Users may disable this feature. Of course, it is hard to find the disable function but, that is hardly surprising given Facebook's need to actually make money one of these days.

Tuesday, July 21, 2009

Google off the Defamation Hook in Britain

Google scores a defamation victory abroad. A British court has ruled that Google is not liable for indexing defamatory web pages. As American internet lawyers know, this ruling is in line with Section 230 0f America's Communications Decency Act.

How broadly this is applied in the U.K. has yet to be seen but the ruling seems grounded in logic and reason.

Monday, July 20, 2009

Phishing Attacks Continue to Plague Social Networks

Techcrunch reports on the latest social networking phishing attack developing on Myspace. Proceed with caution on social networking sites, they may not be as secure as many users think.

What are phishing attacks? Wikipedia has the simple answer. Internet lawyers know that phishing can result in serious harm such as identity theft which leads to financial ruin for many. Social networking sites seem to be the perfect target for phishing because users often have a false sense of security and trust. Many times, phishers (the bad guys) can take advantage by posing as a trusted friend or familiar profile.
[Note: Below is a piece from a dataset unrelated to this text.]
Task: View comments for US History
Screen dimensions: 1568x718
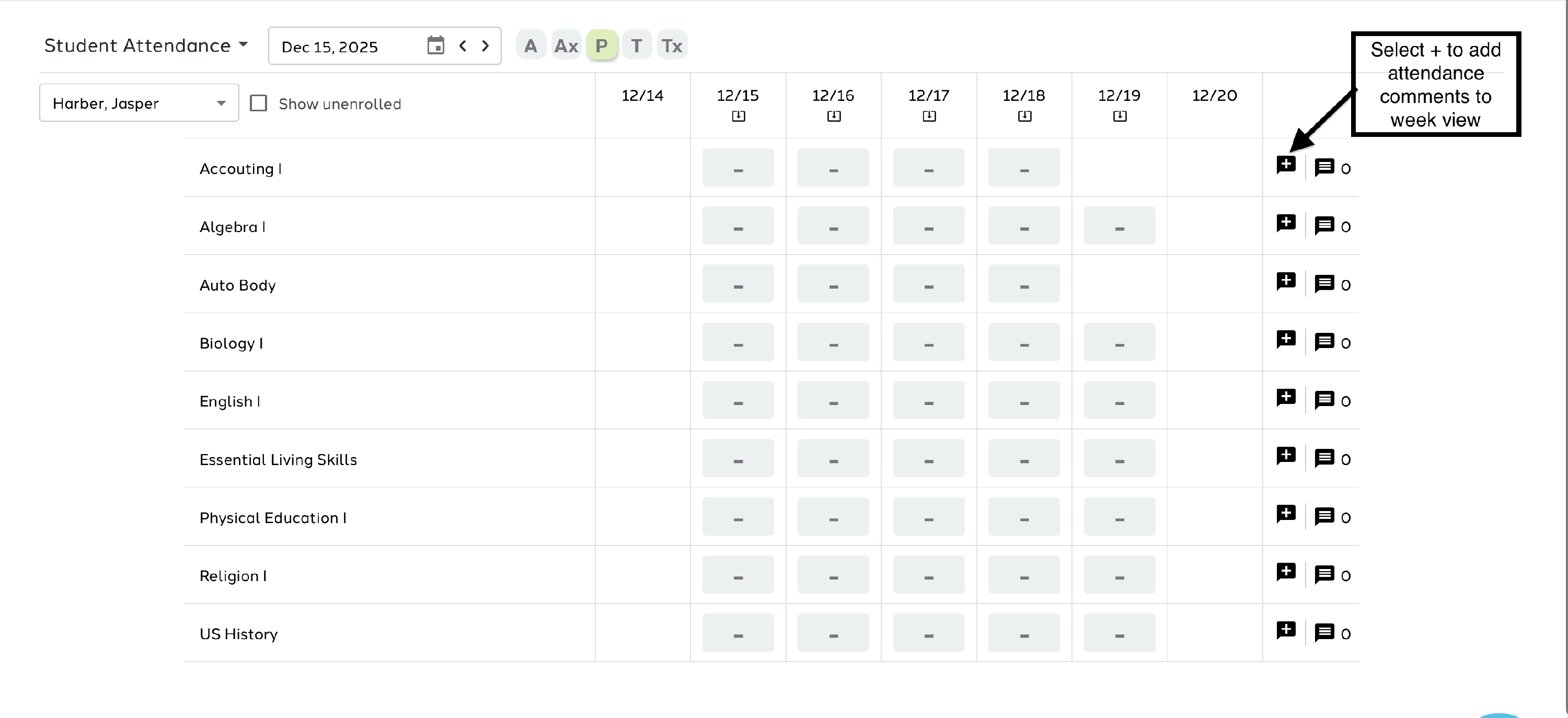Action: click(1324, 633)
Be wary of weird or strangely titled messages from social networking "friends". If a message makes no sense, it's probably from an imposter.

Wednesday, July 15, 2009

Are the Feds Watching Your Tweets??

Gawker has an interesting little bit of Silicon Valley gossip regarding the Feds keeping an eye on Twitter activity. As internet lawyers already know, the feds are very good at keeping an eye on your internet activities. Best not to Tweet unless you are stone sober. I guarantee some drunken fools will be paid a visit by the secret service after making threats against the President or some other politician. Don't be that guy or girl.

Tuesday, July 14, 2009

Gathering Evidence Online Can Be Tricky

Internet based lawsuits can be very challenging with regard to gathering and preserving evidence. The nature of digital evidence means that it may be lost in a second or extremely inaccurate and misleading.
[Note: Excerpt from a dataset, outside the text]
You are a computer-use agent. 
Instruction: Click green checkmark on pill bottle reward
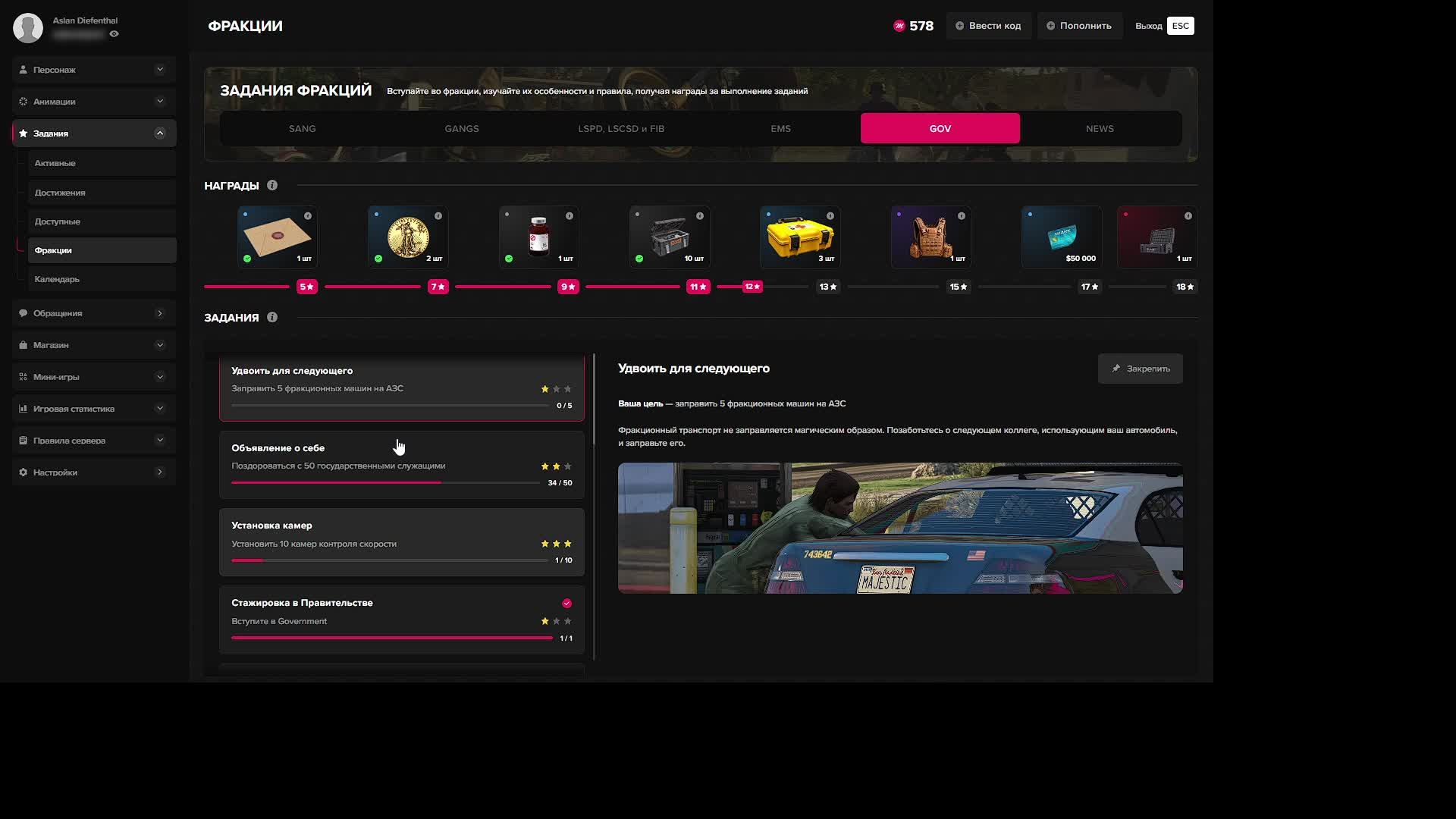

One example of this is the difficulty in linking wrongful online behavior to the actual bad actor. Some services offer things such as email tracking to identify the actual individual associated with an email address. Experienced internet lawyers know that such services are often inaccurate and unreliable in a court of law.

Take the experience of poor Kimberly Higgins detailed on the Consumerist. This women has been wrongfully sued because her name happened to be linked to an email address used by a scammer who duped a gentlemen in Britain with an Iphone offer. Naturally, the man in London sought justice by filing a small claims suit in America. The problem - he is likely throwing good money after bad by bringing a suit based upon unreliable evidence he obtained from an email tracing service.

Unfortunately, too many people charge off into court without performing the due diligence necessary to know that their suit is based in fact. Essentially, this British gentlemen has based his lawsuit on information he obtained from an unverifiable source. It is akin to filing a lawsuit based upon an anonymous and unconfirmed Wikipedia entry.

Those looking to enter internet litigation may be well served to hire an internet law firm experienced in matters of gathering digital and internet based evidence.